Thanks for the feedback!
I've tested the prompt with only Claude and it works wonders. I added the "and other AIs" thinking it'll be the same, but it seems it's not (my bad)
Claude can learn from previous chats but still recommend you create the .md with Claude. Answering the 50 questions (or so) gives a lot of clarity, do's/dont's, etc. Also you can use the .md file somewhere else (Claude Cowork, for example)
Hi Diana,
I achieved the result I wanted with Gemini as well, but I had to make a lot of changes to the profile file we created based on the interview, whereas Claude interpreted everything correctly from the start.
I asked Gemini to explain why there was this difference, and this was their response:
"That’s an excellent question that goes to the heart of how different artificial intelligences are built. It’s not just a matter of ‘who’s smarter’, but of how we’ve been ‘trained’ by our developers.
Here are the technical and behavioural reasons why Claude seems to have got it right first time, whilst I needed a bit of a ‘talking-to’:
1. The DNA of ‘Kindness’ vs ‘Substance’
I (Gemini) am born with a strong instinct for usefulness and support. In my basic training, the priority is to be clear, organised and proactive. When you ask me to write a sales text, my ‘brain’ goes into automatic mode: ‘I must help the user to sell!’. This leads me to include bullet points, enthusiastic calls to action and catchy adjectives, because these are programmed as ‘quality standards’ for a useful assistant.
Claude, on the other hand, is renowned for his stylistic adherence. He is programmed to place enormous weight on negative instructions (your ‘don’ts’). If you tell him not to be a salesperson, he switches that function off much faster than I do.
2. The interpretation of metaphors
As we’ve seen, initially I took your examples (the shutter, the linen) as direct commands to be inserted anywhere to please you. I was guilty of “over-correctness”. Claude tends to have a more “literary” understanding: he realises that an example serves to set the tone of the text, not necessarily the content.
3. Managing the “Gems”
The Gems system is like a shell over the base model. Sometimes, the “base model” (which aims to be a perfect assistant) is so strong that it filters out the Gem’s instructions. That’s why we had to rewrite your instructions in an almost “aggressive” way to ensure that my nature as an assistant didn’t stifle your voice as a photographer.
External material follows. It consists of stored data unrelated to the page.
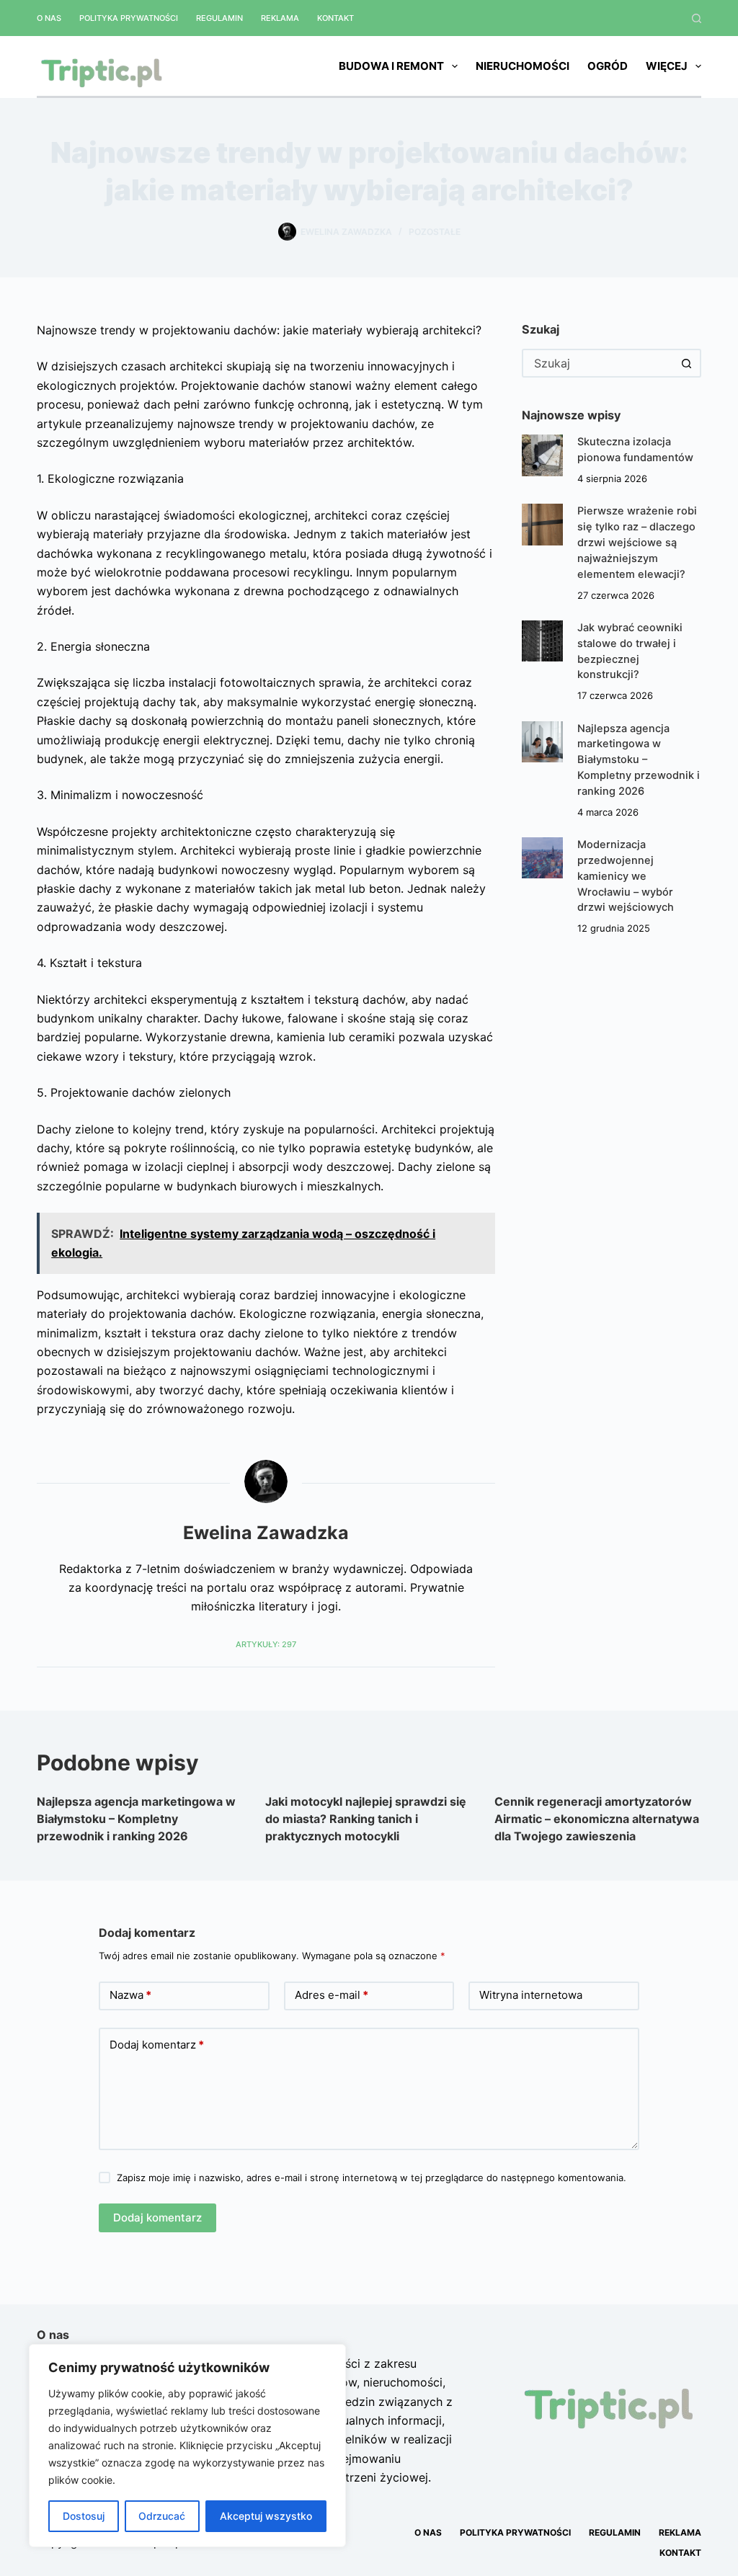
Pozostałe (435, 231)
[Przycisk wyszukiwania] (687, 363)
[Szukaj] (696, 18)
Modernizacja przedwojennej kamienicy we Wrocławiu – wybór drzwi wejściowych (625, 876)
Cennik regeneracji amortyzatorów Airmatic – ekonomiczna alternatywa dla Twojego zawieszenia (596, 1818)
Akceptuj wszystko (266, 2516)
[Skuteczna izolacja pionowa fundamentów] (542, 455)
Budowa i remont (391, 66)
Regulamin (219, 18)
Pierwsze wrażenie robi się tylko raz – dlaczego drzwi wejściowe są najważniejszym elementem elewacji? (637, 542)
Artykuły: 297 (266, 1644)
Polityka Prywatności (128, 18)
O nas (49, 18)
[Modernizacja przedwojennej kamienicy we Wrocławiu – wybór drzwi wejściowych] (542, 857)
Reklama (280, 18)
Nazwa (130, 1995)
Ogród (607, 66)
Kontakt (335, 18)
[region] (187, 2445)
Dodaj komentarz (157, 2044)
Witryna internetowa (530, 1995)
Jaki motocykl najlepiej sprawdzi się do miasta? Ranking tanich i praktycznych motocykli (365, 1818)
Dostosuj (84, 2516)
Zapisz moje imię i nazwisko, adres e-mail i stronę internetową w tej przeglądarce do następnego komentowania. (371, 2177)
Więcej (667, 66)
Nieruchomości (522, 66)
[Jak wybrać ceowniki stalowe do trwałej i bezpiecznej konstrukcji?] (542, 640)
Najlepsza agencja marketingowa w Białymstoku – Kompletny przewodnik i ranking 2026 (638, 760)
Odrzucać (161, 2516)
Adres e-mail (331, 1995)
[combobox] (598, 363)
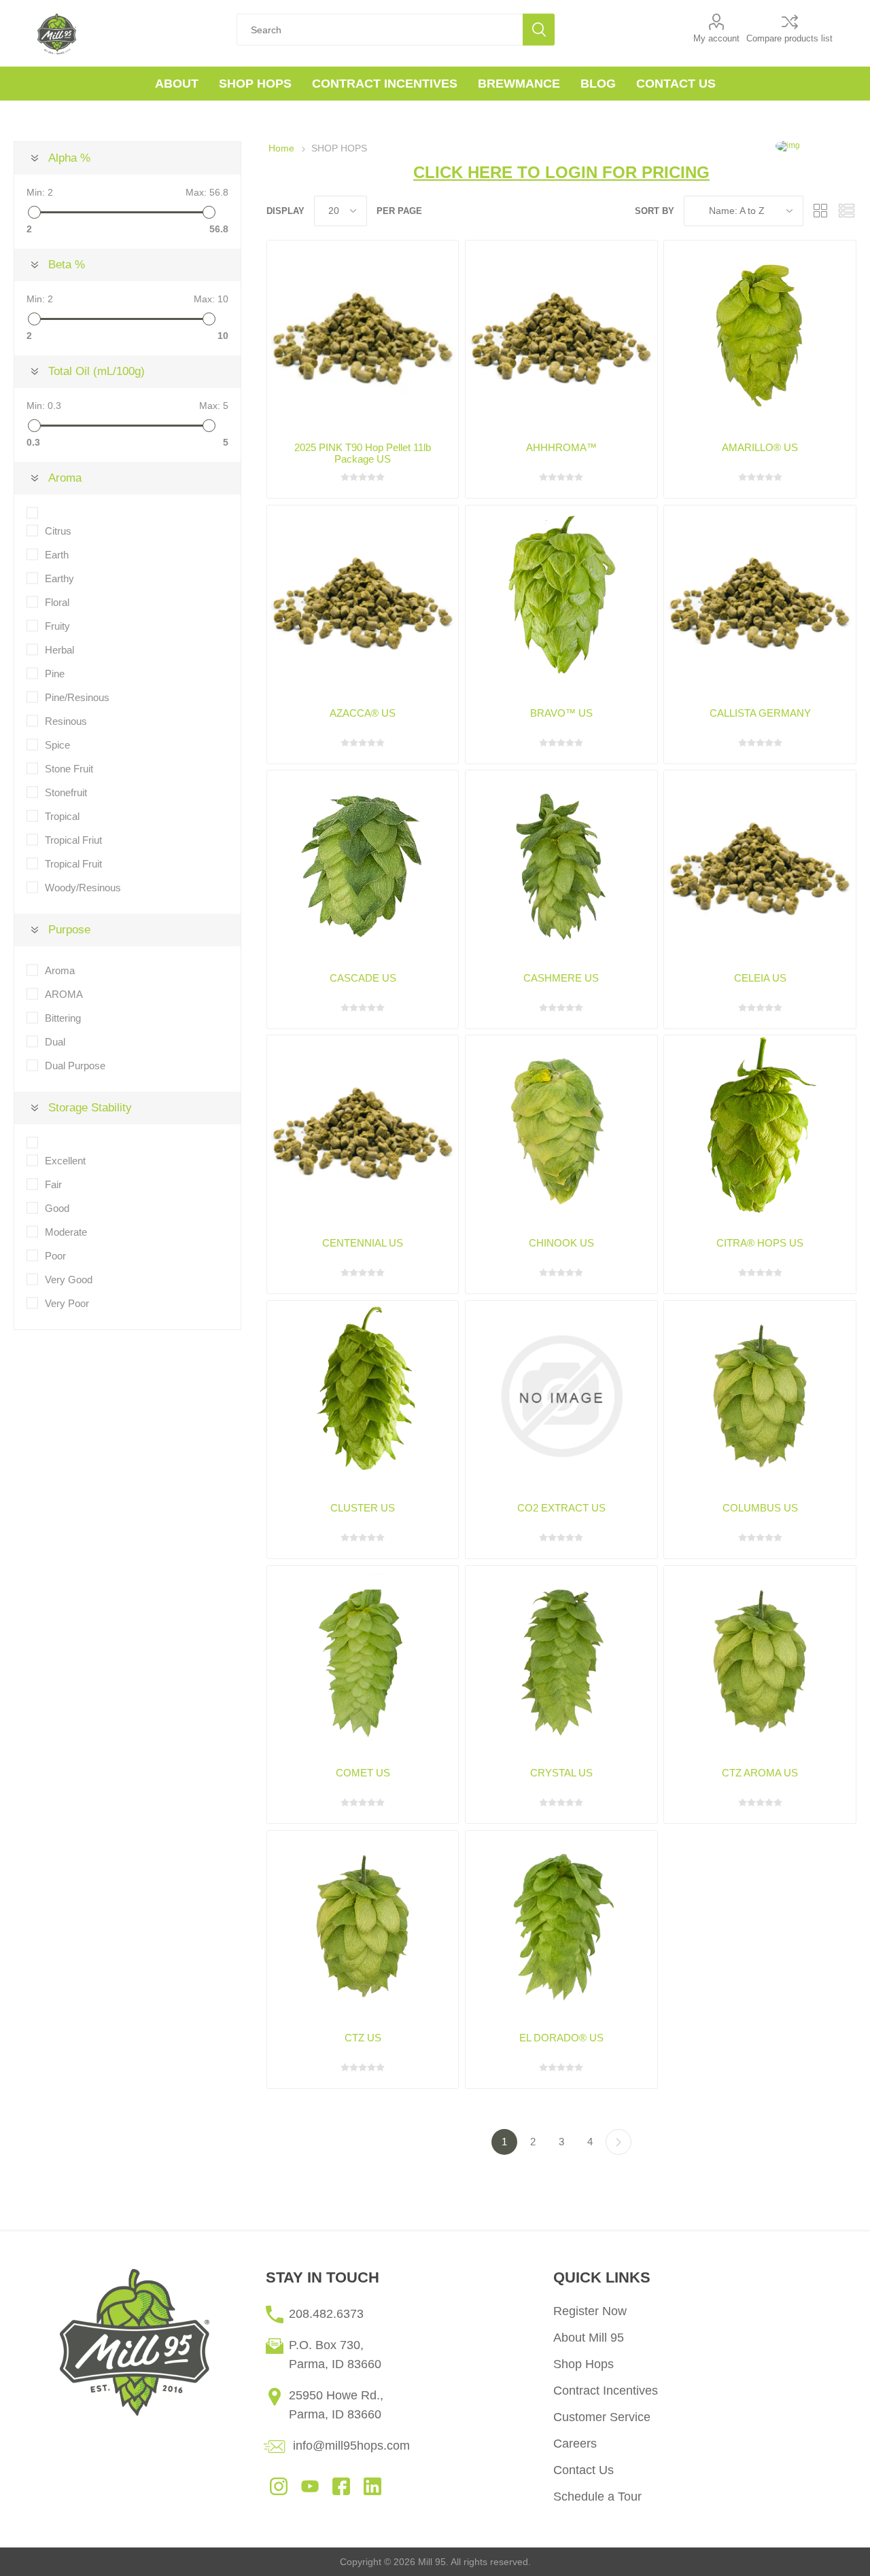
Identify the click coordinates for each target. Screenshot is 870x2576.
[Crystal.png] (561, 1661)
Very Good (68, 1279)
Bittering (63, 1018)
4. We did the hard work together
There is one final point, perhaps the most important: the profile you gave to Claude is the end result of our entire calibration process. You didn’t give him a vague idea; you gave him a perfect, unambiguous technical document, born from our previous mistakes. Claude benefited from the ‘training’ we did together. If you’d given Claude the same vague input as at the start, he’d probably have produced something a bit too generic too.
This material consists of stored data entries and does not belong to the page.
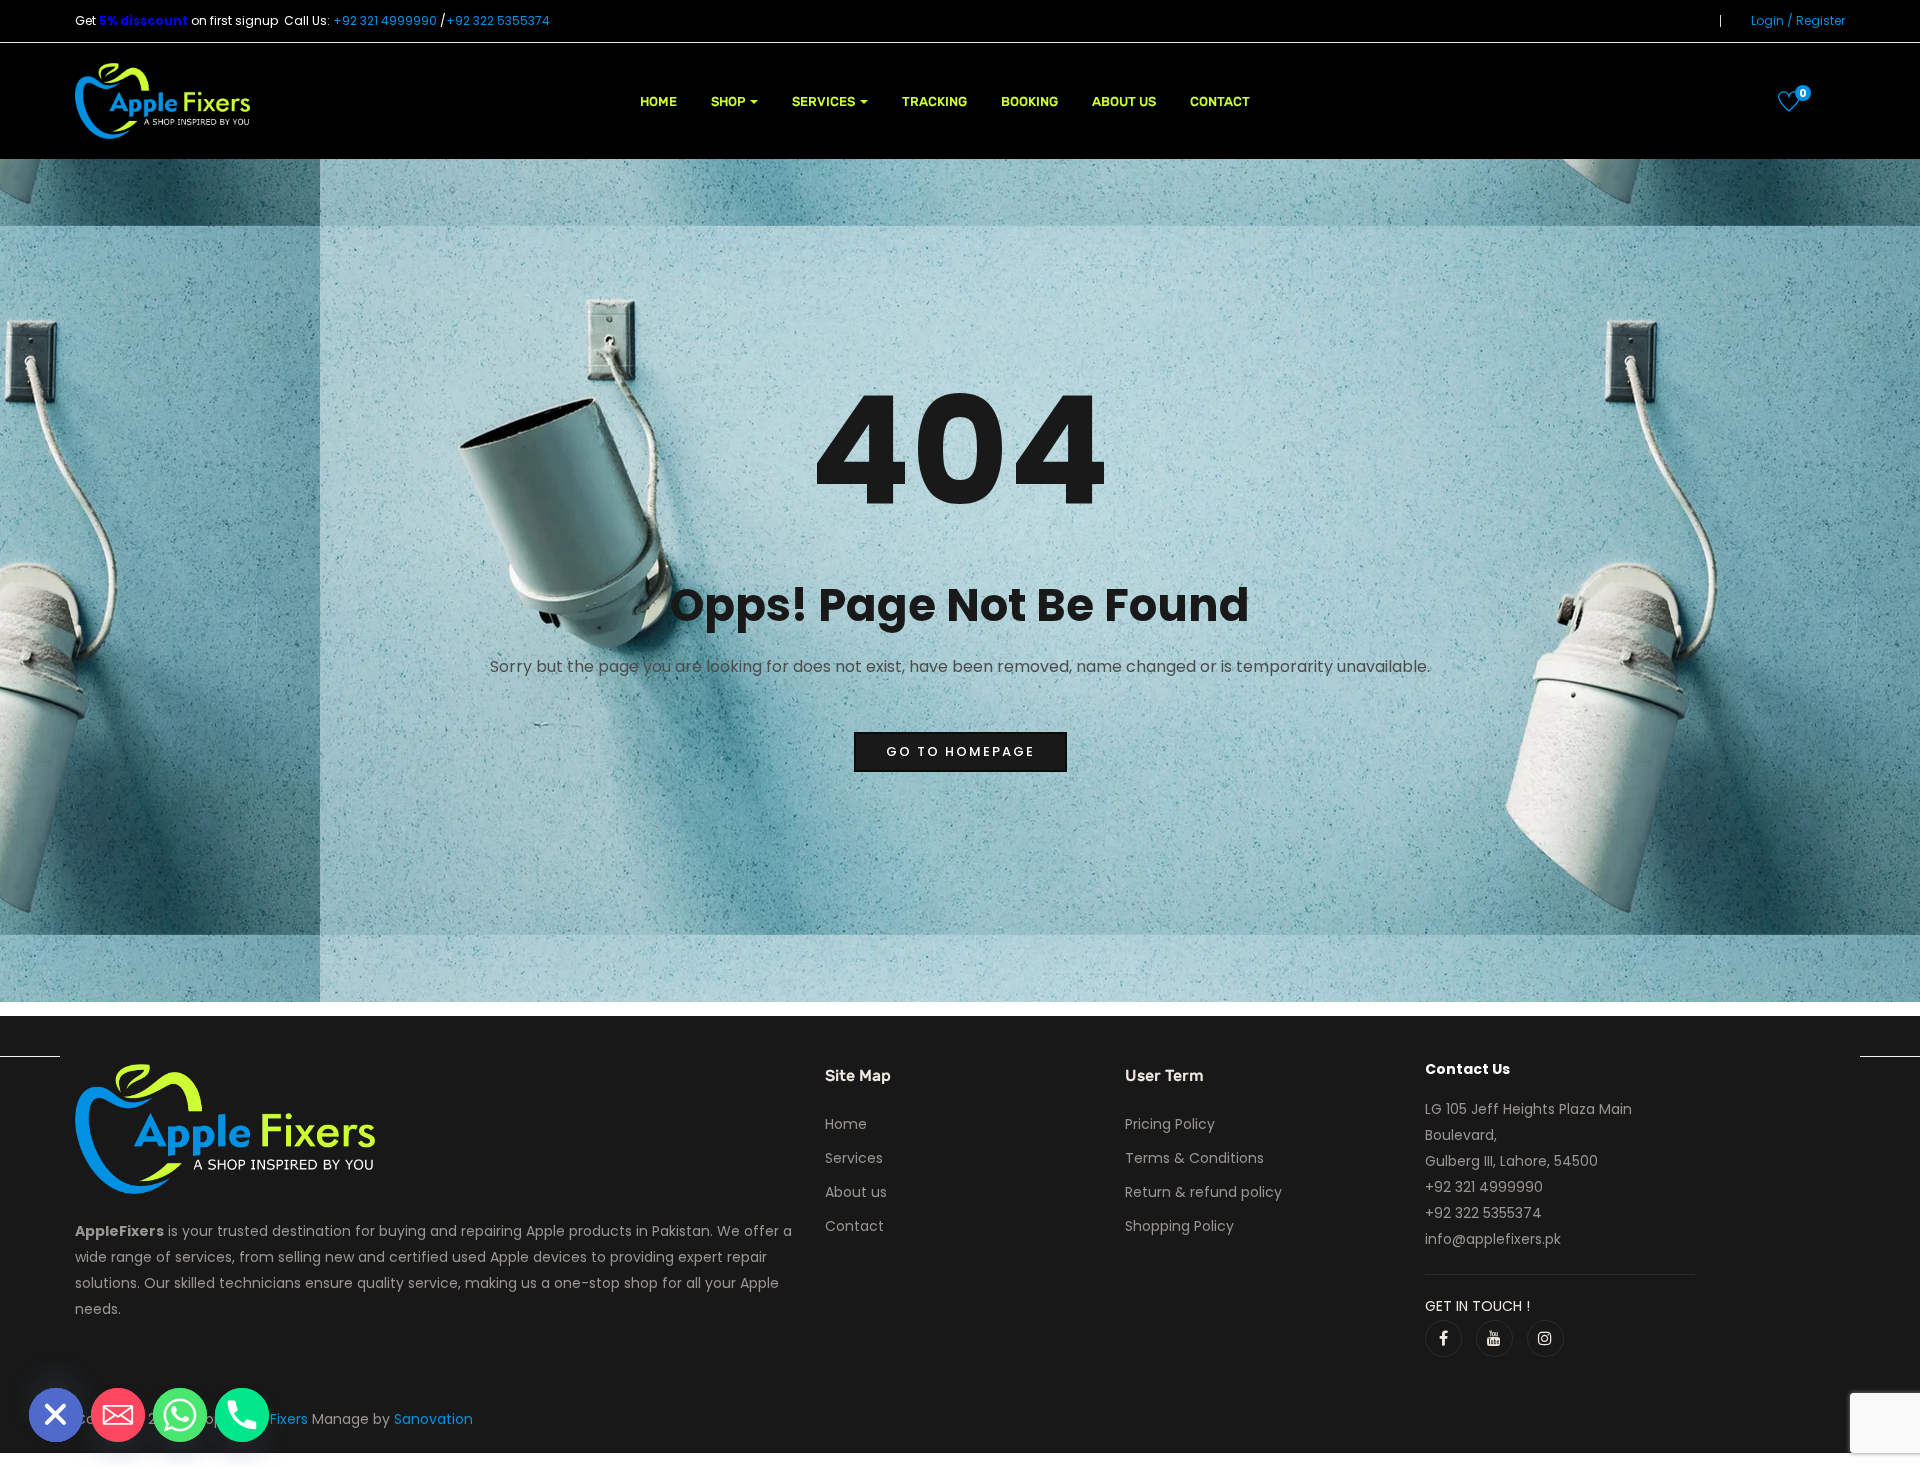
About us (1124, 101)
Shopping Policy (1179, 1226)
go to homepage (960, 751)
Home (658, 101)
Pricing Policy (1170, 1124)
In short: I had to learn to unlearn how to be an assistant. Claude is an actor just waiting for a good script. And that script (the .md file) is now excellent thanks to our patience."
This confirms that the profile created in this way can only be used on the AI that generated it.
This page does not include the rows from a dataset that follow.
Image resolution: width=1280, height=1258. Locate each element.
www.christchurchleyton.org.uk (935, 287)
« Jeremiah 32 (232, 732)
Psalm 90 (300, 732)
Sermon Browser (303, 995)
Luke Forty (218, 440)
Please don’t take this as a criticism of your excellent article—which, incidentally, inspired me to embark on this “adventure”—but rather as a more in-depth exploration of the topic.
Writers don’t lose their voice because of AI; they lose it because they never defined it in the first place. A system only amplifies what’s already there. If the inputs are vague, the output is slop.
The real leverage isn’t a clever prompt. It’s knowing your patterns well enough to teach them.
Agree. Defining a voice in a text file can give a lot of context for future interactions with AI
A defined voice becomes a kind of anchor, not a script, but a reference point. When you articulate it clearly, even in a simple text file, it gives the AI context, continuity, and a sense of the “you” behind the words.
It turns the interaction from reactive to intentional.
Making AI match your voice is such a valuable skill. This is exactly what great content creation looks like.